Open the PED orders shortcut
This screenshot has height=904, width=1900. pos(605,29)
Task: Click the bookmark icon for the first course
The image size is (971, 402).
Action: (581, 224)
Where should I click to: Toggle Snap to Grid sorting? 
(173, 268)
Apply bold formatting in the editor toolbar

* _PROBLEM DETAILS_:
Output each line of the material above with no deviation.

* _ANSWER SECTION_:
Open the PED orders shortcut
This screenshot has height=904, width=1900. pos(605,29)
Task: Click the bookmark icon for the first course
The image size is (971, 402).
Action: (581, 224)
Where should I click to: Toggle Snap to Grid sorting? 
(173, 268)
Apply bold formatting in the editor toolbar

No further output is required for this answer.